O país vive muito de várias iniciativas sociais de organizações como as Aldeias SOS que já existiam e alargam a sua acção, ou de pessoas que se juntam para ajudar. Muitos desempregados acabaram a desenvolver projectos destes, como Constantinos Polychronopoulos, que depois de perder o emprego criou a organização “o outro humano” que faz comida para quem não tem. Em 2011 conseguiam distribuir pelas ruas 50 a 60 refeições por dia, agora são 450.

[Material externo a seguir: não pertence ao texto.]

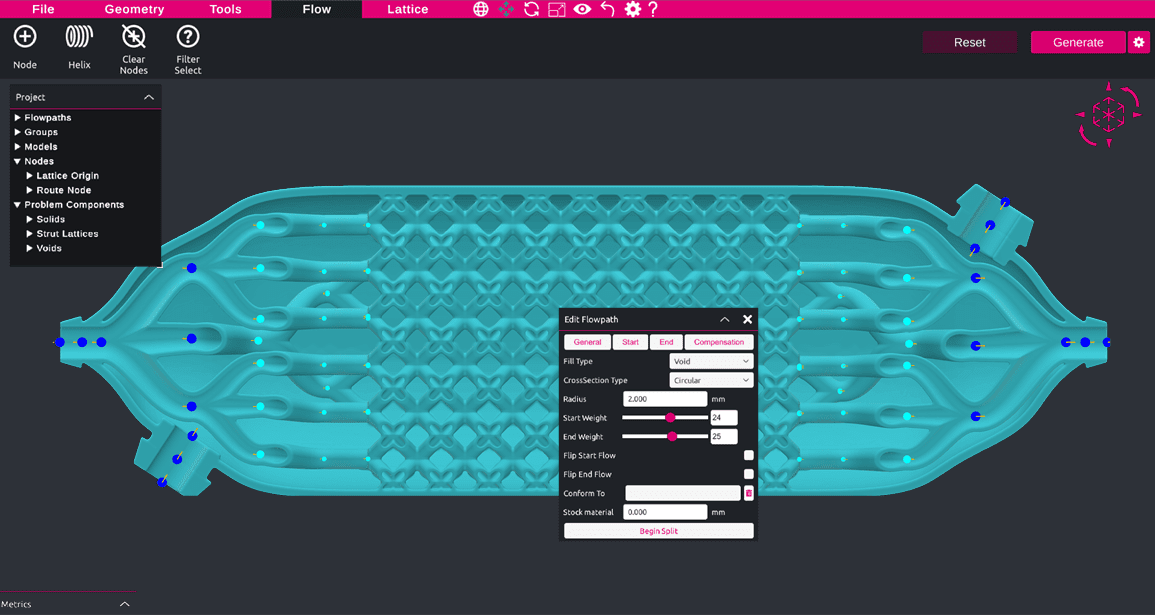Click the Clear Nodes icon
This screenshot has width=1155, height=615.
[133, 38]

A Igreja também tem tido um papel importante na distribuição de comida e comités de vizinhos identificam casos problemáticos e dão apoio – muitas pessoas são demasiado orgulhosas para pedir ajuda, ou não sabem como fazê-lo. Há pequenas acções menos organizadas: em muitos bairros vêem-se sacos de plástico pendurados nos contentores do lixo com pão ou comida para quem anda à procura.
Às escuras
Estas ajudas são dadas num quadro mais organizado ou informal, mas legal. Depois, há ajuda ilegal, mas tolerada, como a que permite restabelecer electricidade cortada. Muitos casos são consequência de contas especialmente altas depois de o Estado, ao não conseguir mais receita de outro modo, impor uma taxa nas contas da luz, que leva muitas pessoas a não conseguirem pagar. Mas apesar da ajuda – muitas organizações vão restabelecer a electricidade a casas, há tutorais no YouTube a mostrar como qualquer pessoa com equipamento básico o pode fazer – há muita gente a viver às escuras: mais de 300 mil casas não têm energia eléctrica.

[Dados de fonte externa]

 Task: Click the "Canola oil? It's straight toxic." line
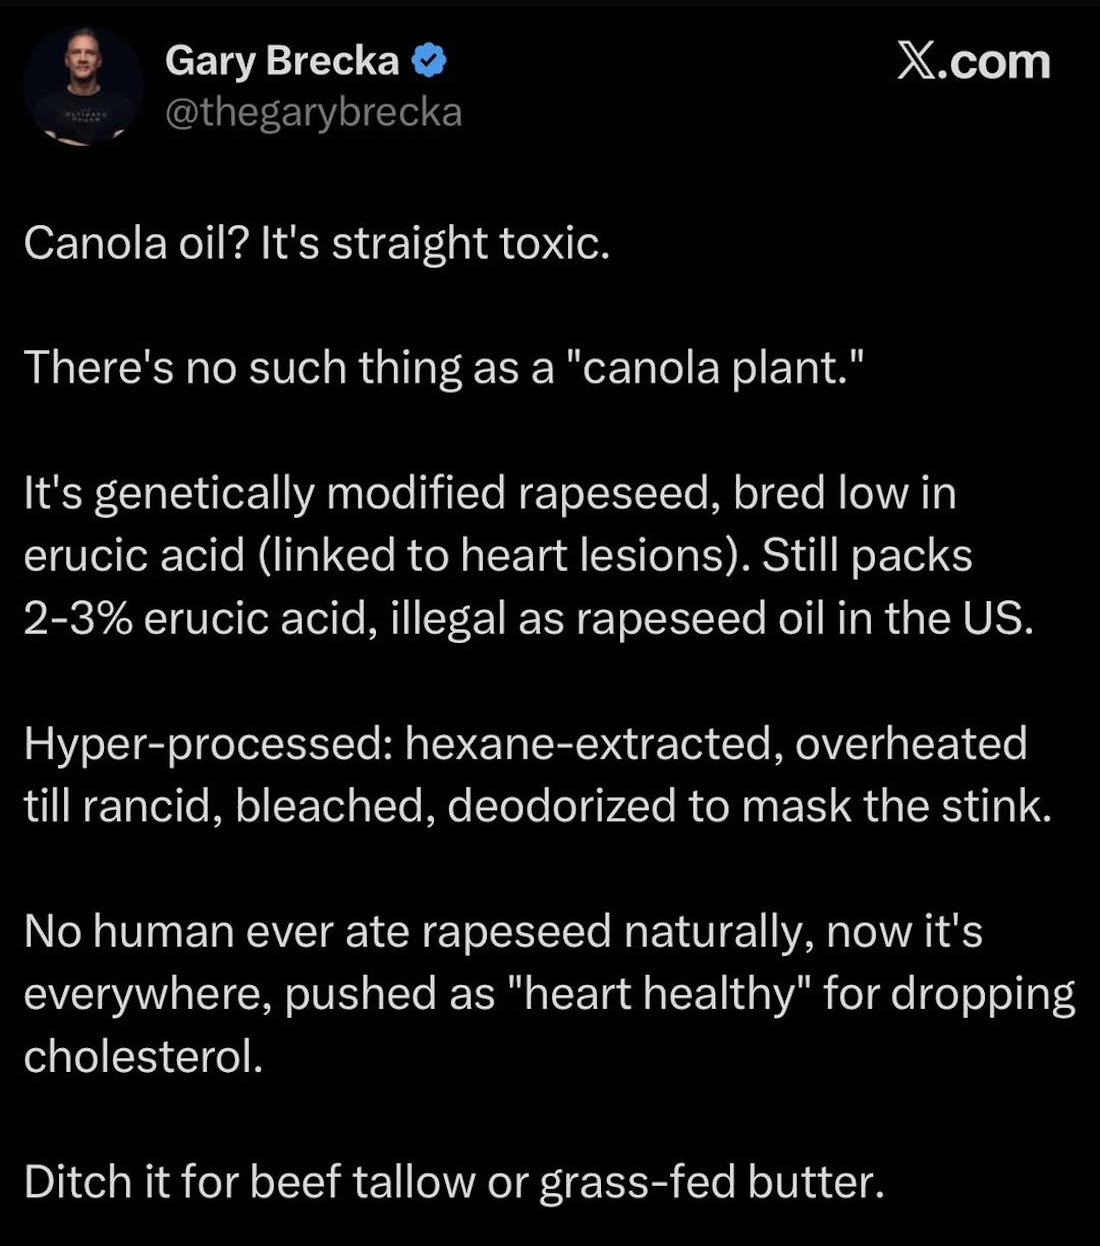click(x=316, y=243)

Uma família contou, numa reportagem da revista Vice, como tem o filho na escola em aulas nocturnas para que ele possa estudar de dia e não tenha de o fazer à luz de velas. Em casa, todos estão vestidos com sobretudos porque não há aquecimento (o Inverno é rigoroso na Grécia, especialmente na parte continental). A insulina do pai diabético é arrefecida na varanda no Inverno. No Verão, logo se vê.
As primeiras medidas que o Governo grego liderado pelo Syriza apresentou ao Parlamento após as eleições são justamente as que se destinam a aliviar a crise humanitária: restaurar a electricidade em casas que não tenham até ao final de 2015, senhas de alimentação para cerca de 300 mil pessoas e ainda uma ajuda à renda para quem não possa pagar a casa. Tudo dando prioridade a desempregados de longa duração e famílias com crianças.

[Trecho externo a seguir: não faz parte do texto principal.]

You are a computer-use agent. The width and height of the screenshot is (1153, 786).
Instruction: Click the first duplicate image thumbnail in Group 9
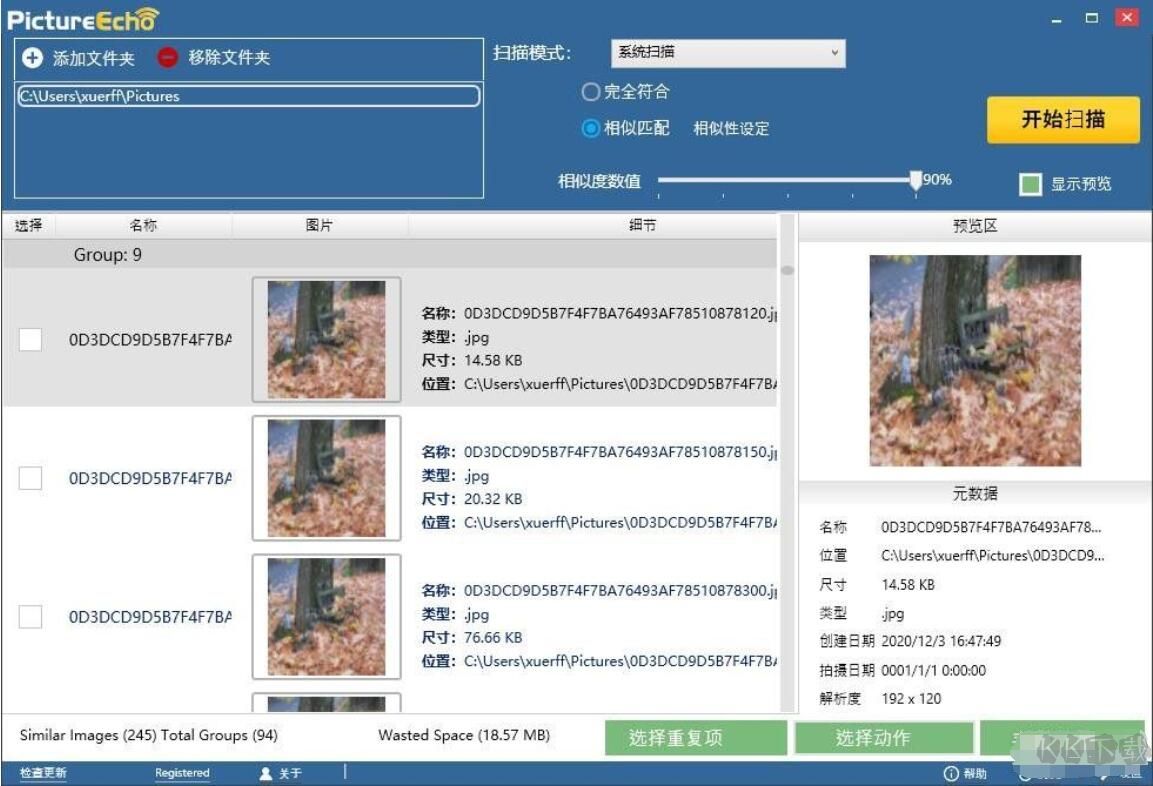click(326, 338)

O blogger do Keep Talking Greece sublinha que a aprovação destas leis irá ter um grande efeito psicológico, mesmo que as medidas não sejam suficientes para atacar toda a magnitude do problema social. “Por exemplo, no caso do duplo suicídio, a família até tinha algum apoio de organizações e do senhorio. Mas quando se é uma pessoa decente, a crise económica acaba, acima de tudo, com a dignidade.”